WHAT TO PRODUCE
Beginning with the first line, transcribe the entries below exactly through the line containing "Task: Switch to the Track tab", inclusive.

************

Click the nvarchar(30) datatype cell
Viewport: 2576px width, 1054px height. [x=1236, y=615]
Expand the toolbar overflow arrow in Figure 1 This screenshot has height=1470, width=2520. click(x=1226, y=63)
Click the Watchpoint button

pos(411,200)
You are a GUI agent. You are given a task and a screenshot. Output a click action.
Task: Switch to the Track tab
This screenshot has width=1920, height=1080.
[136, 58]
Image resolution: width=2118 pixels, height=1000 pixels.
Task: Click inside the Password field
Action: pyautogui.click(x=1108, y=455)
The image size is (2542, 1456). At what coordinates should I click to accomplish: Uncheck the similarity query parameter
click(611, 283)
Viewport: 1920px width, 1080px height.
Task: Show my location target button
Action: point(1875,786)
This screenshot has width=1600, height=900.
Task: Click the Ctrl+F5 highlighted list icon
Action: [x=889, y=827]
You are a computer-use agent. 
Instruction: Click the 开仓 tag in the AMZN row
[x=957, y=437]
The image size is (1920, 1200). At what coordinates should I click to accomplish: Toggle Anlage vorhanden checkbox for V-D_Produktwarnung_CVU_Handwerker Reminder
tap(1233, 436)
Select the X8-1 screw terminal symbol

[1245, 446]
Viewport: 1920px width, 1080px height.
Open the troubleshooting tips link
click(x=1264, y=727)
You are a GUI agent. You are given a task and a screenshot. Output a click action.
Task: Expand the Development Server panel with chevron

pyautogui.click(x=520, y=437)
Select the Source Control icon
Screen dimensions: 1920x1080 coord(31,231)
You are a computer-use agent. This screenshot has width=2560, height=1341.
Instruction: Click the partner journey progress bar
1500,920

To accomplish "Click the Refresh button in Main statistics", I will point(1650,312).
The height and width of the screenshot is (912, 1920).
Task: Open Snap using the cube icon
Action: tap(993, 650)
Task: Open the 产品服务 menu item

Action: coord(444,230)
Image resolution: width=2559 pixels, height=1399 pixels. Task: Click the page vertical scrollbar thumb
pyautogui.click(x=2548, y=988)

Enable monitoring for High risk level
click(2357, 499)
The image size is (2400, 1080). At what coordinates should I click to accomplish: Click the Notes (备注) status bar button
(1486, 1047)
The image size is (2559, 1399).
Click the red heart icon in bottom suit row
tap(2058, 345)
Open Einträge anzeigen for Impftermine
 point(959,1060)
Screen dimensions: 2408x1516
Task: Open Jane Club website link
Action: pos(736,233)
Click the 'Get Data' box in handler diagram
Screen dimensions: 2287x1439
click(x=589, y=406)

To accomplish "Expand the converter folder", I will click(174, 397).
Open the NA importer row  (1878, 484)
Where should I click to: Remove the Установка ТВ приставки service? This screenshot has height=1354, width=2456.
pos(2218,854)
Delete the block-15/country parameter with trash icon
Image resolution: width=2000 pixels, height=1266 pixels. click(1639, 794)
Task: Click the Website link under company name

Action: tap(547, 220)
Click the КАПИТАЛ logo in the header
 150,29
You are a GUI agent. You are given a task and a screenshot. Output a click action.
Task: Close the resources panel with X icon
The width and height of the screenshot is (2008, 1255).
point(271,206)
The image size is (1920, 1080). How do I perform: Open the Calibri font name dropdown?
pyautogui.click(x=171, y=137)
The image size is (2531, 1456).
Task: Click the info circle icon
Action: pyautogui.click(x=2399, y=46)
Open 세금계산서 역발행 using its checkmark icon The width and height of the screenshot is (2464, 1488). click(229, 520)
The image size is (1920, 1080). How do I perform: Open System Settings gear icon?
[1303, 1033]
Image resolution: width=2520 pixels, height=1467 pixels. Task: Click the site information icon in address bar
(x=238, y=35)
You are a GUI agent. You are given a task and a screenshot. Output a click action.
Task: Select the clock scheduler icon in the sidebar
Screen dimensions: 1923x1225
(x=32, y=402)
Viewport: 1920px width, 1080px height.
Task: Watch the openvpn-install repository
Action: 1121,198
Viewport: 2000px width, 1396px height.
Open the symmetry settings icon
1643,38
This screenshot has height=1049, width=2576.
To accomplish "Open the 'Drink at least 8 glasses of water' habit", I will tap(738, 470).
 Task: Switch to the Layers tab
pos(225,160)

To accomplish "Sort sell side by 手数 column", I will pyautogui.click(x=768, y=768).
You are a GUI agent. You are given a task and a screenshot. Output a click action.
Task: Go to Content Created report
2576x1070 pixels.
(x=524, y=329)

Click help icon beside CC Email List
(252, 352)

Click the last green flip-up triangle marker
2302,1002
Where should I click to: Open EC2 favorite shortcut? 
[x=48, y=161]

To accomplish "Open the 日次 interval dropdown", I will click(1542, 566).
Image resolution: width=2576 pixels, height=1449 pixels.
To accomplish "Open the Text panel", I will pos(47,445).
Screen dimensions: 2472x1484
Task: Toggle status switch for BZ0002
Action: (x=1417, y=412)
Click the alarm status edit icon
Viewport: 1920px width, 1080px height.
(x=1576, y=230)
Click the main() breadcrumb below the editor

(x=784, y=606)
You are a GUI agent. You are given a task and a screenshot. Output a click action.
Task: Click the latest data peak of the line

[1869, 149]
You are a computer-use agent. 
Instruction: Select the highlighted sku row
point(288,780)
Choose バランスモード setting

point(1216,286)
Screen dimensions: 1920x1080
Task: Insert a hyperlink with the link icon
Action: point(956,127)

************

THE COMPLETED TASK
Click the nvarchar(30) datatype cell
Viewport: 2576px width, 1054px height. [x=1236, y=615]
Expand the toolbar overflow arrow in Figure 1 This screenshot has height=1470, width=2520. click(x=1226, y=63)
Click the Watchpoint button

pos(411,200)
You are a GUI agent. You are given a task and a screenshot. Output a click action.
Task: Switch to the Track tab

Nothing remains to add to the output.